Following a nearly three-day search, rescue divers found the baby, who came to be known by the community as “Baby Grace,” about 50 yards from where her mother entered the water in Socastee.

Toney initially was charged with negligence in the days that followed, but the count was upgraded to homicide by child abuse.

Neighbors told police Toney was complaining the morning she entered the creek that her baby would not stop crying, Horry County Deputy Solicitor Scott Hixson told the court.

Toney also told police she was in the water looking for God, according to a police report.

“(The officer) observed (Toney) to be in emotional distress and exhibited behavior normally associated with the use of methamphetamine (twitching, scratching of skin),” said the incident report filed the day Grace was reported missing. Toney was tested for drugs.

A toxicology screen showed Toney was under the influence of methamphetamine and opioids when she walked into the flooded creek with her daughter, according to testimony from Dr. Emily Gottfried, a forensic psychologist.

Gottfried found Toney competent to stand trial and “criminally responsible” for her daughter’s death, she told the court. Gottfried said Toney had a long history of substance and alcohol abuse.

“This is a lifelong history of drug abuse that resulted in … the abuse of a child that led to a murder,” Hixson said.
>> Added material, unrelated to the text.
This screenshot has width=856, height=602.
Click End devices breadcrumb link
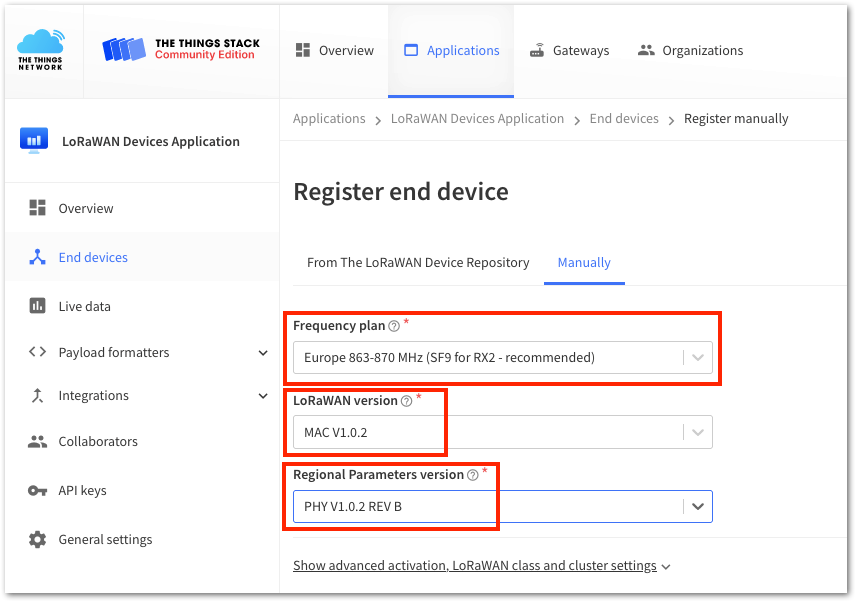tap(624, 118)
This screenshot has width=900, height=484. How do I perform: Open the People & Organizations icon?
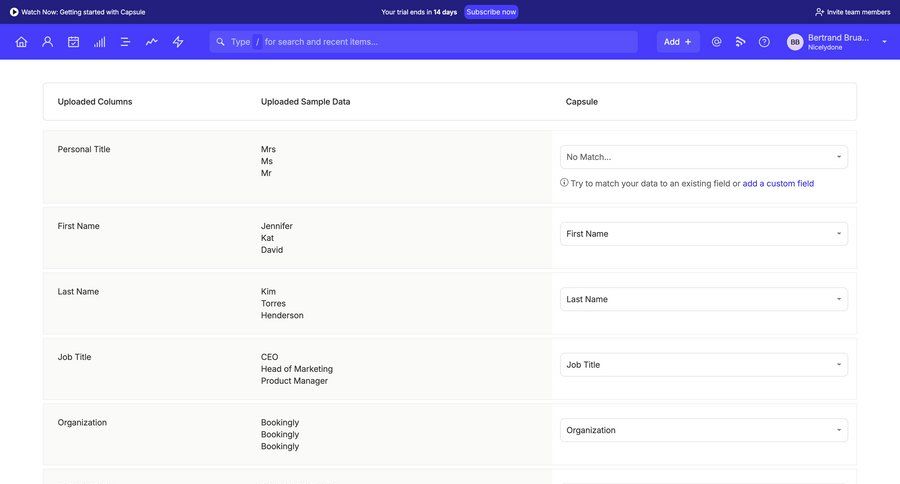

But Toney’s attorney, Jonathan Fox, pleaded for leniency in sentencing, saying his client had a troubled life. She was sexually abused as a young girl, he said, and her parents both struggled with substance abuse.

“Sarah Toney is absolutely devastated. This was her child,” Fox said. “She had no intent to harm her child.”

Although both sides admitted that Toney’s substance abuse issues played a part in her actions on Nov. 3, 2015, Fox contended that postpartum depression could have been another factor that lured her to the creek that day.

During a Nov. 5, 2015, bond hearing, Toney calmly told an Horry County Magistrate court judge she couldn’t hold on to her child in the rushing water. Her bond on the homicide charge was denied, and Toney has remained in custody at the J. Reuben Long Detention Center since her arrest.

Hixson said Baby Grace was wearing a pink onesie and a diaper on the day she died, submitting to the court a photograph of the infant. Toney doubled over crying as she looked at the photo. She dabbed at her eyes with a tissue clutched in one of her hands that were shackled to a chain around her waist.

Hixson said that when Grace was recovered from the creek, her body was sent to a lab that specializes in infant forensic pathology to confirm her cause of death. The results showed water was found in the baby’s stomach and lungs, and a doctor was able to determine Grace “was alive prior to her … being killed in the water,” Hixson told the court.

Her attorney said that they initially intended to seek an insanity defense, but they withdrew the motion in lieu of Wednesday’s plea.

Hixson said that the solicitor’s office offered Toney no deal to settle the case outside of a trial, but the plea did help Toney escape a possible life sentence.

Toney will have to serve 85 percent of her 27-year sentence before she will be eligible for parole, Hixson said after the hearing.

The death of her infant child wasn’t the first time the endangerment of Toney’s children came to the attention of local or state officials.

Toney was about six months pregnant with “Baby Grace” when she appeared in an Horry County courtroom in March 2015 to plead guilty to drug charges. A police report says the drug was a 100 milligram fentanyl patch, and according to the U.S. National Library of Medicine, long-term use can cause life-threatening withdrawal symptoms for newborn babies.

Toney was sentenced to two years in jail for the drug charge, but the term was suspended. Instead, she was placed on probation for one year and was ordered to undergo random drug testing and substance-abuse counseling. She was still on probation the day Grace died.

Baby Grace was laid to rest at Hillcrest Cemetery in Conway. Her grave is marked by a headstone with a child-like angel petting a sheep enclosed in a border of hearts, which was paid for through donations from the community. The Horry County Coroner's Office remembers Baby Grace annually in a memorial service that also recognizes Baby Boy Horry, an abandoned infant who died in 2008 and who is buried near her.